25 Movies To Watch During Thanksgiving Weekend 2014

One of the many reasons we're thankful for Thanksgiving is that it cuts the work week short, giving us twice as much weekend time to spend at the movies. And there's no shortage of titles right now to spend that time on. The only question is where to start.

To help you answer that, we've put together a helpful guide that (we hope) covers every base. Hit the jump for our list of 25 movies to watch this Thanksgiving.

Index

Our selection of 25 movies to watch this Thanksgiving is broken up into five sections: Family, Oscar, Indie, Miscellaneous, and VOD. Not all of the films are new this weekend, and (especially with older or more obscure titles) we can't guarantee that all of them are playing at a theater near you. But whether you're looking to spend the entire weekend in a theater alone, or only have time for one quick jaunt with the entire family, we should have something for you.

Hunger Games Mockingjay - Katniss

Family Picks

The great thing about Thanksgiving is that it brings everyone together, from your hippie aunt to your hipster cousin to your drooling baby nephew. The bad thing about bringing everyone together is that it's a challenge to get all of them to agree on anything. But your trip to the cinema isn't doomed — try one of these titles with broad, multi-quadrant appeal.

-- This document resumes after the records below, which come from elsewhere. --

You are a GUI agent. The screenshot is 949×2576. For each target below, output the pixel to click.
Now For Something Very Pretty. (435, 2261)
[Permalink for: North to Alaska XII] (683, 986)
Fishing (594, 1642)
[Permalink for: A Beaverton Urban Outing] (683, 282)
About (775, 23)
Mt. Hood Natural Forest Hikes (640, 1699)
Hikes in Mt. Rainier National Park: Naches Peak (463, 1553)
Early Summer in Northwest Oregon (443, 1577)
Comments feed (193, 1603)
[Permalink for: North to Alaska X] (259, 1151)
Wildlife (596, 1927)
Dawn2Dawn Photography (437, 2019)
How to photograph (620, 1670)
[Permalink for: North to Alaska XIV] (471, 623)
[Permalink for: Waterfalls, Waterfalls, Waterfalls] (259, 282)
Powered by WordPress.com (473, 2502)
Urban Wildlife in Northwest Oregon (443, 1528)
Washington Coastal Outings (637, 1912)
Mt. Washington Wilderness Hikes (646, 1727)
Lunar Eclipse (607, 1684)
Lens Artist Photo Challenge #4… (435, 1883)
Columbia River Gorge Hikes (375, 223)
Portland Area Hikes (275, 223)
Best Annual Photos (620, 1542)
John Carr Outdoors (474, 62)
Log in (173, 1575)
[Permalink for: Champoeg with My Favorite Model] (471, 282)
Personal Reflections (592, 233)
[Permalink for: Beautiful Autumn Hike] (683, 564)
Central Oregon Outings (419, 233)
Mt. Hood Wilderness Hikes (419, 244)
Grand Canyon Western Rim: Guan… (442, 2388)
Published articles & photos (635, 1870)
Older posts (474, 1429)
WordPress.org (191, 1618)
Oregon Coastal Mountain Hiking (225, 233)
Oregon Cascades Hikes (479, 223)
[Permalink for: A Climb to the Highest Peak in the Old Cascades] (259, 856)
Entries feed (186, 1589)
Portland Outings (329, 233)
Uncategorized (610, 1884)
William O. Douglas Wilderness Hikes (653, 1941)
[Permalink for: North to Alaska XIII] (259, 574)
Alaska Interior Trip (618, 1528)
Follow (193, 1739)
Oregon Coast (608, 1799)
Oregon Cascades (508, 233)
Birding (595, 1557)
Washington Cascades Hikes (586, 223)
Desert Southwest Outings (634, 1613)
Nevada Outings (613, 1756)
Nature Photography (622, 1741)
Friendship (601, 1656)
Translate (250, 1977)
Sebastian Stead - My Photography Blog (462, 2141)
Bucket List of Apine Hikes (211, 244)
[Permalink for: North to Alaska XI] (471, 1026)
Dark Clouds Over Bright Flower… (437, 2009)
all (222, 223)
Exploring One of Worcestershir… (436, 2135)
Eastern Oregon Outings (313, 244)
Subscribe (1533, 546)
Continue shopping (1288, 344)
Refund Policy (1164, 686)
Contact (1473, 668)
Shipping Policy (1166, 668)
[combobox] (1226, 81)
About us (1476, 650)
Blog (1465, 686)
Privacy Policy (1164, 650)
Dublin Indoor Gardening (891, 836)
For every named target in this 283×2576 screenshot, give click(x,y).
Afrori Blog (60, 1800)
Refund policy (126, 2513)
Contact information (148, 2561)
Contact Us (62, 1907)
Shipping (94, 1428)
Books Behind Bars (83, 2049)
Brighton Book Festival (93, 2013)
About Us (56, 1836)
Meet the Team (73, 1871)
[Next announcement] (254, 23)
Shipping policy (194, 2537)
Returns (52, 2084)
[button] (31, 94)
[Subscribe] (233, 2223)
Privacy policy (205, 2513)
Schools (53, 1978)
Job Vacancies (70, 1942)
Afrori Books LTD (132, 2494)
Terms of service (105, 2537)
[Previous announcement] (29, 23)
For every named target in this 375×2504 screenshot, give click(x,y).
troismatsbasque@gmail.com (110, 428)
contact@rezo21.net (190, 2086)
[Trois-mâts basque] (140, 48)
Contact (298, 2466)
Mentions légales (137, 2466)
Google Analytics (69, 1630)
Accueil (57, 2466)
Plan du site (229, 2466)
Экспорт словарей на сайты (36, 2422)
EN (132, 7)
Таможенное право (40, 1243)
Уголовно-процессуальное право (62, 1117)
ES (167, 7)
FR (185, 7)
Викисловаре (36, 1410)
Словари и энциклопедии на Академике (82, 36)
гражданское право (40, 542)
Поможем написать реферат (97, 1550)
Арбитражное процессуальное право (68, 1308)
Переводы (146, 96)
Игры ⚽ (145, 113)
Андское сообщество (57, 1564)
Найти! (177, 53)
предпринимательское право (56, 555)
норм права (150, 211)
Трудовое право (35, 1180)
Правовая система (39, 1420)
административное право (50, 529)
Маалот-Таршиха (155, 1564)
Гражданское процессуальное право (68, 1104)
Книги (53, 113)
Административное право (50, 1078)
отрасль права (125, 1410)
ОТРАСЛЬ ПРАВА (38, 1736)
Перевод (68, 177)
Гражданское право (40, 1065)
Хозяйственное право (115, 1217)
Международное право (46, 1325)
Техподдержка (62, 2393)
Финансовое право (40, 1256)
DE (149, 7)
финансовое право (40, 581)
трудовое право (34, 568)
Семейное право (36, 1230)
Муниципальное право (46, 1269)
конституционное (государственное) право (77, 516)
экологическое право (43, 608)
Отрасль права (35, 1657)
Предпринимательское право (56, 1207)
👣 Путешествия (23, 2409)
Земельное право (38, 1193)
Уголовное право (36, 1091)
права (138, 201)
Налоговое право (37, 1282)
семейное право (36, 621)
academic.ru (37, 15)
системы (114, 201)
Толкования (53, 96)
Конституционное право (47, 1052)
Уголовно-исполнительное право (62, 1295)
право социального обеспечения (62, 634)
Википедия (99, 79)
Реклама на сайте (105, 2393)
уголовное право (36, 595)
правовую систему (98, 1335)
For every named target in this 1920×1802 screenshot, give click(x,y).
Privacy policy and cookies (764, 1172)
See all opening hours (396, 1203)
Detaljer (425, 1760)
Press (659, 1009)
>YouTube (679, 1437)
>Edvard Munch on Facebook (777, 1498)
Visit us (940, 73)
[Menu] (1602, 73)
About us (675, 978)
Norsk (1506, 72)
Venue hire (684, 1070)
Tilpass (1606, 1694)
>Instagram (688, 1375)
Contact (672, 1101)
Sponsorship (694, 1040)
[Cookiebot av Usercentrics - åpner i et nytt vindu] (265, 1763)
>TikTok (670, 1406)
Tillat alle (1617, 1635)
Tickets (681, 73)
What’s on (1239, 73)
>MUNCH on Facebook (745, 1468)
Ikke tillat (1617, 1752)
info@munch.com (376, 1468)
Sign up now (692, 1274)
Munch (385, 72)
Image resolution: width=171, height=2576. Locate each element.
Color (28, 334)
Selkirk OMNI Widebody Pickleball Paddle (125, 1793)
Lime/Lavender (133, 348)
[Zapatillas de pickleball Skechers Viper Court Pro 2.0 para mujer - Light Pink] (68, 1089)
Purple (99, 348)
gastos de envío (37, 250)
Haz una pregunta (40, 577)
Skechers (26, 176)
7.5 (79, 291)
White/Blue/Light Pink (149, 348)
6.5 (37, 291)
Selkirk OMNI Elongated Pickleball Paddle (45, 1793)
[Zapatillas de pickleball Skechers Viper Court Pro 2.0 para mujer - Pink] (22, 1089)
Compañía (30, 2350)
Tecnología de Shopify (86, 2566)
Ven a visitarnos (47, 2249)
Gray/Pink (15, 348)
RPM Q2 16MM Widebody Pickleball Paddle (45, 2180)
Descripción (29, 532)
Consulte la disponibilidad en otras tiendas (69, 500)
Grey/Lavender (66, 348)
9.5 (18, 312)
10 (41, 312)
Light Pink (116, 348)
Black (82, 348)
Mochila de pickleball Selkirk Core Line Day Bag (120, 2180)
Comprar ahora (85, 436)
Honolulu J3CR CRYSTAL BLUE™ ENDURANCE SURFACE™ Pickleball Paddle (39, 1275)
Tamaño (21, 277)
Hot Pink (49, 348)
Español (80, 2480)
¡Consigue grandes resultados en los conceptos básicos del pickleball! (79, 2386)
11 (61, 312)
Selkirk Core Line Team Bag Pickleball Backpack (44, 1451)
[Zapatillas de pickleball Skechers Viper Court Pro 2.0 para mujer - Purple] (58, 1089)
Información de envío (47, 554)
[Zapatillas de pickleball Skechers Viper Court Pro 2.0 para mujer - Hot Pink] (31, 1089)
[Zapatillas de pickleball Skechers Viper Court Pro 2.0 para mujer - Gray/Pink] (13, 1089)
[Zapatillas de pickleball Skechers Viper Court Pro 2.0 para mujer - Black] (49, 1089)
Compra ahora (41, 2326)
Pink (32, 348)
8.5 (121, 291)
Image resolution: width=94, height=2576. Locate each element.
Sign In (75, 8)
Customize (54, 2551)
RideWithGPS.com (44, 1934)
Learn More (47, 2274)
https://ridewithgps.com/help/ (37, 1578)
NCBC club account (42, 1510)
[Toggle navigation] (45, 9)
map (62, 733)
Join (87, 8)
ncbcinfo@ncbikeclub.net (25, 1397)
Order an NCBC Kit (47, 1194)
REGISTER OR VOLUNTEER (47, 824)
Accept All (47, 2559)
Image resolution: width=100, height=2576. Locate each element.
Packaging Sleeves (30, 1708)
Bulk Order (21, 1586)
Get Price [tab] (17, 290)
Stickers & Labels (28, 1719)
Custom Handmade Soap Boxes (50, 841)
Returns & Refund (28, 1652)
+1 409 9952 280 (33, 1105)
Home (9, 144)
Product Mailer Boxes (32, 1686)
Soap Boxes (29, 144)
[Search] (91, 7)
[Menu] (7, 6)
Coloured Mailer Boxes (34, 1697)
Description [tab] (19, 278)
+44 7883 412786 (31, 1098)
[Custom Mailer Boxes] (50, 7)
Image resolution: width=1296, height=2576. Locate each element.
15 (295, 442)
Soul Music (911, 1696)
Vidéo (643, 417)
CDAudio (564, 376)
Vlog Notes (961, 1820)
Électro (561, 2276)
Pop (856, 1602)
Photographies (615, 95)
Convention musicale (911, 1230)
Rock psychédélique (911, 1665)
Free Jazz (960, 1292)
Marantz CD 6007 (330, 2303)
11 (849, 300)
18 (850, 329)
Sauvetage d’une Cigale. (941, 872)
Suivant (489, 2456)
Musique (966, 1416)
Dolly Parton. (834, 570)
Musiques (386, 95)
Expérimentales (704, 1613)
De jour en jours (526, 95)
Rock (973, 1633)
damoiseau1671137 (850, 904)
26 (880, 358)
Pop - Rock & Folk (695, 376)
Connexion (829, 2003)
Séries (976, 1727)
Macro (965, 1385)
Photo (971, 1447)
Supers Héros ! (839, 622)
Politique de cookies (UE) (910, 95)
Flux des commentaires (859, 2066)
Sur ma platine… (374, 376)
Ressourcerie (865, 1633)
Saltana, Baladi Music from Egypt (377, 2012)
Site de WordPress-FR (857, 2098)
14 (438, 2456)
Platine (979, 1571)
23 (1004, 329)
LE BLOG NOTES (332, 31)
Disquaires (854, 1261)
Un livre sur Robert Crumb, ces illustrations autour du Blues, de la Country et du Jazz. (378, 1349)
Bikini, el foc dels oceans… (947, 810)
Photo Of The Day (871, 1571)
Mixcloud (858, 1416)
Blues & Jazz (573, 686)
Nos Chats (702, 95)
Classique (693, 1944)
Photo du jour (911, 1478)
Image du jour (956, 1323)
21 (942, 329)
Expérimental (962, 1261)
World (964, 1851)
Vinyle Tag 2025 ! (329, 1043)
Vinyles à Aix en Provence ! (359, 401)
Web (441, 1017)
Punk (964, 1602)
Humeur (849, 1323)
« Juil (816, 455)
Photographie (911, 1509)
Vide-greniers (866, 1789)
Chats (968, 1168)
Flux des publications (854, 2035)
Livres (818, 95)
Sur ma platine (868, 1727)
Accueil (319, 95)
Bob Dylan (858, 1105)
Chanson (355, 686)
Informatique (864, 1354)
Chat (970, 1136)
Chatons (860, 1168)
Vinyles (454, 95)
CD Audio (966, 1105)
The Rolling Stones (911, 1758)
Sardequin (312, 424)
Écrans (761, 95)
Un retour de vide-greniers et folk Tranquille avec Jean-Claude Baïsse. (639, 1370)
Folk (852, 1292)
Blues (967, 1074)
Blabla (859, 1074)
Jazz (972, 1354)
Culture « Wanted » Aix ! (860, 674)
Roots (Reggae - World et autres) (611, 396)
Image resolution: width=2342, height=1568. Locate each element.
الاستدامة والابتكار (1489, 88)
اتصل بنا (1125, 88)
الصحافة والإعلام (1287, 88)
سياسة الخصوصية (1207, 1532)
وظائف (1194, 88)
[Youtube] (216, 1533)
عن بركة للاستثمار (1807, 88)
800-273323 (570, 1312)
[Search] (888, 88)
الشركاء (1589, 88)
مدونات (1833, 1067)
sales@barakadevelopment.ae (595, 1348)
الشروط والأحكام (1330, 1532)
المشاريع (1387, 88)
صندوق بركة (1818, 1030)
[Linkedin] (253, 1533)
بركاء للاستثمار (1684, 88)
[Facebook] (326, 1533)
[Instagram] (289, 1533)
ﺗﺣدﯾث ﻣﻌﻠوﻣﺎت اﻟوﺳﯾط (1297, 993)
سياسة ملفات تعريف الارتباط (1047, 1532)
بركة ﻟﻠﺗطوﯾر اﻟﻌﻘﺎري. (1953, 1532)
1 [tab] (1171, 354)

If you're watching with everyone: The Hunger Games: Mockingjay – Part 1

Odds are good you've already seen The Hunger Games: Mockingjay – Part 1, but consider watching it again anyway. It's the big crowd-pleaser: ostensibly a teen movie, but more than smart enough for the adults in your party. There's thrilling action, heart-pounding drama, intelligent politics and even a healthy dose of humor. And thanks to some truly excellent world-building by director Francis Lawrence and author Suzanne Collins, it's got great rewatch value.

If you're watching with kids: Big Hero 6

Big Hero 6 is your perfect Thanksgiving movie. The little ones will be charmed by the bright colors and cute characters, the geeky ones will appreciate the Marvel Comics roots, the sentimental ones will swoon for the sweet family storyline, and everyone will fall instantly and madly in love with Baymax. And unlike last year's big late-fall hit, Frozen, it's not a musical, so you won't be left with Idina Menzel's voice running on a loop in your head.

If you're watching with kids who've already seen Big Hero 6: Penguins of Madagascar

Penguins of Madagascar is more specifically targeted at children than Big Hero 6, with a sillier storyline and a more hectic pace. But it's not so sickeningly kiddie as to repel adults. It's one of the funnier entries in the Madagascar series, with gags ranging from supremely silly to the surprisingly sophisticated (a Werner Herzog cameo falls in the latter category). Plus, don't you want to see if Benedict Cumberbatch has finally figured out how to say "penguins"?

If you're watching with slightly older kids: The Tale of the Princess Kaguya

The Tale of the Princess Kaguya is not the best option for young children with limited attention spans. On the other hand, older or more introspective kids and their parents will find much to admire in this delicate fairy tale from Studio Ghibli. The hand-drawn images and bittersweet tone stand in stark contrast to the bright colors and relentless cheeriness of mainstream American animation.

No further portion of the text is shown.